Work required: Repeat exactly, please, the opening lines of the data below, through and including the line where "Image resolution: width=278" sits.

Collected data entries:
---*---
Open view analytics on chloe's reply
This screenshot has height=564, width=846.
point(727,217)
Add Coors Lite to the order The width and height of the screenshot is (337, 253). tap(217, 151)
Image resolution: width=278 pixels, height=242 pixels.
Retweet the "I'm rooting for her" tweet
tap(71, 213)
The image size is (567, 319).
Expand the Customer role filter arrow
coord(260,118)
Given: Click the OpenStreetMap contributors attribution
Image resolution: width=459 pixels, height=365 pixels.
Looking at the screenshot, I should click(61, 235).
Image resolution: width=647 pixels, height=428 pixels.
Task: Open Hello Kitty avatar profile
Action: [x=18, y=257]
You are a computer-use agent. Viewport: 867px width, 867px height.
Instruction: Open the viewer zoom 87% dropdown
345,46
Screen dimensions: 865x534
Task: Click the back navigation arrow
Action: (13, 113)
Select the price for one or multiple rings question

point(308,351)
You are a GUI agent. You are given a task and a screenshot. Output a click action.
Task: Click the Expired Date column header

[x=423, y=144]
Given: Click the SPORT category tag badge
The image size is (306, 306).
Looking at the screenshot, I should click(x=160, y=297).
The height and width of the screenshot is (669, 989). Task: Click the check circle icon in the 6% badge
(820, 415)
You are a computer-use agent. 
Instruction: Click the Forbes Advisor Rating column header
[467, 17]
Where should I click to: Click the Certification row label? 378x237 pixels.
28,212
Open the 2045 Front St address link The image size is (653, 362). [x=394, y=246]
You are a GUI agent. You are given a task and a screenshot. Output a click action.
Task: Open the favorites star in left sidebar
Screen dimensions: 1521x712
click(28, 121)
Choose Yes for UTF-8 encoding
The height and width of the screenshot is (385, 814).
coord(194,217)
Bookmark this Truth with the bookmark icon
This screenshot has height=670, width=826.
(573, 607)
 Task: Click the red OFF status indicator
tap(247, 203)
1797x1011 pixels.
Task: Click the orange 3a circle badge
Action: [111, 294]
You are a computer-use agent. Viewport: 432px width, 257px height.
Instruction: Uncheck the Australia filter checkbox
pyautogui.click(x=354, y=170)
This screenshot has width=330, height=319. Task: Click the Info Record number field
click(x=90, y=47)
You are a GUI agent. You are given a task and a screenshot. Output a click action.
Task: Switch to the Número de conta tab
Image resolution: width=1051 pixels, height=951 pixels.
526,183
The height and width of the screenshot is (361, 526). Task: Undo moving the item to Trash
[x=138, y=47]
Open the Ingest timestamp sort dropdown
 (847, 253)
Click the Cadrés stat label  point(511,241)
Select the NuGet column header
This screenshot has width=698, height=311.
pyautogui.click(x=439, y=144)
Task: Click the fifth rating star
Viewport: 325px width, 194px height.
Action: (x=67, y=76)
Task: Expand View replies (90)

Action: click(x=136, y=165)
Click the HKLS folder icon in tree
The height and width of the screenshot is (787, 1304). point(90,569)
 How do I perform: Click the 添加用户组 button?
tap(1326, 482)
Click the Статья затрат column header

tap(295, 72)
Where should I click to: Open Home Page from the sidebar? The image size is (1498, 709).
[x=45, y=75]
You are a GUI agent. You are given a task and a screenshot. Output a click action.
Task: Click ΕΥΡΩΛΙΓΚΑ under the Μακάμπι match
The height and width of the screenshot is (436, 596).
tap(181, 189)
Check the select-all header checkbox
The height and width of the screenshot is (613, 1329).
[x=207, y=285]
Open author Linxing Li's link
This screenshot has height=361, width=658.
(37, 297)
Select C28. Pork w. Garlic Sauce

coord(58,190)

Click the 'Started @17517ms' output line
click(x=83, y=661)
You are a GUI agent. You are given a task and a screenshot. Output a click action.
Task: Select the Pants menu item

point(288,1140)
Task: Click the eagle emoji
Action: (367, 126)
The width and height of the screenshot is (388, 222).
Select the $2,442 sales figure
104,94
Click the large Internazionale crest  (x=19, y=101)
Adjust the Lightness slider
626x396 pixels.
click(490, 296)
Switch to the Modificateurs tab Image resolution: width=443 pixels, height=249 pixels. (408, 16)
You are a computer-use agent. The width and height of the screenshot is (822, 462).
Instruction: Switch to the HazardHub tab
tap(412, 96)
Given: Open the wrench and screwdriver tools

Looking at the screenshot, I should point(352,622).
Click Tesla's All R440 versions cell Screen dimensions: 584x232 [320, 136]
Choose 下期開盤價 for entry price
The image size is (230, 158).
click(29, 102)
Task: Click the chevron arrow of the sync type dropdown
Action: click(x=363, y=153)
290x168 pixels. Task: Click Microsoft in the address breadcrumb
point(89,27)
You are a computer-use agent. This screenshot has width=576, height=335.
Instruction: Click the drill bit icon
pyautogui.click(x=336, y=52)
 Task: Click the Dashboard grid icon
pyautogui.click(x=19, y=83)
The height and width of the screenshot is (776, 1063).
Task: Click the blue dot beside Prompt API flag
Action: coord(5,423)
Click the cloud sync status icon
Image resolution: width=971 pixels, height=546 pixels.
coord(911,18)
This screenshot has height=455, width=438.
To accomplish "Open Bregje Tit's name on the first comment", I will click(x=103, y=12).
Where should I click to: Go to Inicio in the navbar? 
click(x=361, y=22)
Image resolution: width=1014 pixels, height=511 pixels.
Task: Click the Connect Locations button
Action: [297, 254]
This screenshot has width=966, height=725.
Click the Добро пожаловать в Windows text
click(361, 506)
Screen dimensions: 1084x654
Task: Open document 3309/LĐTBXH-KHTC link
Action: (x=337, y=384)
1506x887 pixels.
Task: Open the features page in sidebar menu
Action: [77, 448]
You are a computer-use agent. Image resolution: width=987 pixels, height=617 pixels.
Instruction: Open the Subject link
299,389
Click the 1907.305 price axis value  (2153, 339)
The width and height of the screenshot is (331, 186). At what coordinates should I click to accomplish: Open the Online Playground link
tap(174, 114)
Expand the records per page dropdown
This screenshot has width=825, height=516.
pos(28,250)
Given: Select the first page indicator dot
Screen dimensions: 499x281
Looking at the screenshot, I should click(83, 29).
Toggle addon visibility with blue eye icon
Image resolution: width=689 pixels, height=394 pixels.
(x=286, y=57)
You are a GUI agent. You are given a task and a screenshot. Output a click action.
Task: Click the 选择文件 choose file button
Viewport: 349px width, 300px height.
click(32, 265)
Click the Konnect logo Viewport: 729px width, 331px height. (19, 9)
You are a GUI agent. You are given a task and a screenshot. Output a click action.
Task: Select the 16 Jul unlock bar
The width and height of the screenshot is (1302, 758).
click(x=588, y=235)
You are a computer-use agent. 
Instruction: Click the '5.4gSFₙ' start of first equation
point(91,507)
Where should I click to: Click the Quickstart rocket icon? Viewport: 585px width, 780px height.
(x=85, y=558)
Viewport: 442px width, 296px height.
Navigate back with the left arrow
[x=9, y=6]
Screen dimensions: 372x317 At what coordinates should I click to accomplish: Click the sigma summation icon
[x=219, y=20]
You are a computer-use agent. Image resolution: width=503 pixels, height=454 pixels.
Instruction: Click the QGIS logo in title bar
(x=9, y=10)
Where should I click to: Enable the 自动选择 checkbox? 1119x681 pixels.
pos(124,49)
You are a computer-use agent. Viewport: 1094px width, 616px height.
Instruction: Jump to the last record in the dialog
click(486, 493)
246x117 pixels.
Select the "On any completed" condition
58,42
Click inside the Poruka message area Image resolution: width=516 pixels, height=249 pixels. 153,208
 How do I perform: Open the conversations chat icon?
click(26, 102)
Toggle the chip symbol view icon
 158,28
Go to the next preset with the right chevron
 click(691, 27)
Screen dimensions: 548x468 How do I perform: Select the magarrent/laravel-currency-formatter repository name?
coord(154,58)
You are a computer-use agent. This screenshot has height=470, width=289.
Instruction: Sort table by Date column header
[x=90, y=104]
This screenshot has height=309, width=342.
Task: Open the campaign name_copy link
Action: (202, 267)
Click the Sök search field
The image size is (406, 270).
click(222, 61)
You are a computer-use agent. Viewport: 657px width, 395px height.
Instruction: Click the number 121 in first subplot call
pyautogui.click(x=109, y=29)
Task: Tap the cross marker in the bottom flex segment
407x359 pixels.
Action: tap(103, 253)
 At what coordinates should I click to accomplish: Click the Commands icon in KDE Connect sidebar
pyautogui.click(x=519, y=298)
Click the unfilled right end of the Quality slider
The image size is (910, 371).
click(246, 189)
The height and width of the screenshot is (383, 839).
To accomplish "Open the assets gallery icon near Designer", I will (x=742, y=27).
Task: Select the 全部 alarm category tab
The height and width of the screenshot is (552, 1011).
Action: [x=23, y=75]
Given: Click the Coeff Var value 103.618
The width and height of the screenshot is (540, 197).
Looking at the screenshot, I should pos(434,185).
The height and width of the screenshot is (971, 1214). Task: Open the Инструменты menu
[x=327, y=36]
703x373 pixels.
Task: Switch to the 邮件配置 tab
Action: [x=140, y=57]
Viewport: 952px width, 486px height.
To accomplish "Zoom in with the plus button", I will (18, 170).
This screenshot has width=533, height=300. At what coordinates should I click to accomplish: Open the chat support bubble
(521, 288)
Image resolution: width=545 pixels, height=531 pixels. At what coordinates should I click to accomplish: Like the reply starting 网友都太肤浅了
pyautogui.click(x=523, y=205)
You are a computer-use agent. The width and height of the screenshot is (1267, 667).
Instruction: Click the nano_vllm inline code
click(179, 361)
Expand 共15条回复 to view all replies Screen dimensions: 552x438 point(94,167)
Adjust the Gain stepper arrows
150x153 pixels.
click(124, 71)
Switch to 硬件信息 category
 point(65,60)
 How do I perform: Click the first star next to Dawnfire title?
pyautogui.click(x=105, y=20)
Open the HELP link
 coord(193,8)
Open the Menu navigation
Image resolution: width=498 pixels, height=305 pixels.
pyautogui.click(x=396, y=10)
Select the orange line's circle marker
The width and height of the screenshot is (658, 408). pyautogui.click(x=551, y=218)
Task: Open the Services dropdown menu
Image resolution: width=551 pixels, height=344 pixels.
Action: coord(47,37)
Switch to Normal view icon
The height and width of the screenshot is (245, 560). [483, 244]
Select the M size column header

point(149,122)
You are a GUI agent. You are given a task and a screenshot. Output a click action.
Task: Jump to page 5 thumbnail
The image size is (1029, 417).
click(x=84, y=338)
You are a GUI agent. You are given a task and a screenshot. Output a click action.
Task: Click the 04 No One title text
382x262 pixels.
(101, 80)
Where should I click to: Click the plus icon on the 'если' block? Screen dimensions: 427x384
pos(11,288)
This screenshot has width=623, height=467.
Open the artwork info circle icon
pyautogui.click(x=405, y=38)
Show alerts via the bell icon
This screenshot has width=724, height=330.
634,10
---*---
Answer section:
Open view analytics on chloe's reply
This screenshot has height=564, width=846.
point(727,217)
Add Coors Lite to the order The width and height of the screenshot is (337, 253). tap(217, 151)
Image resolution: width=278 pixels, height=242 pixels.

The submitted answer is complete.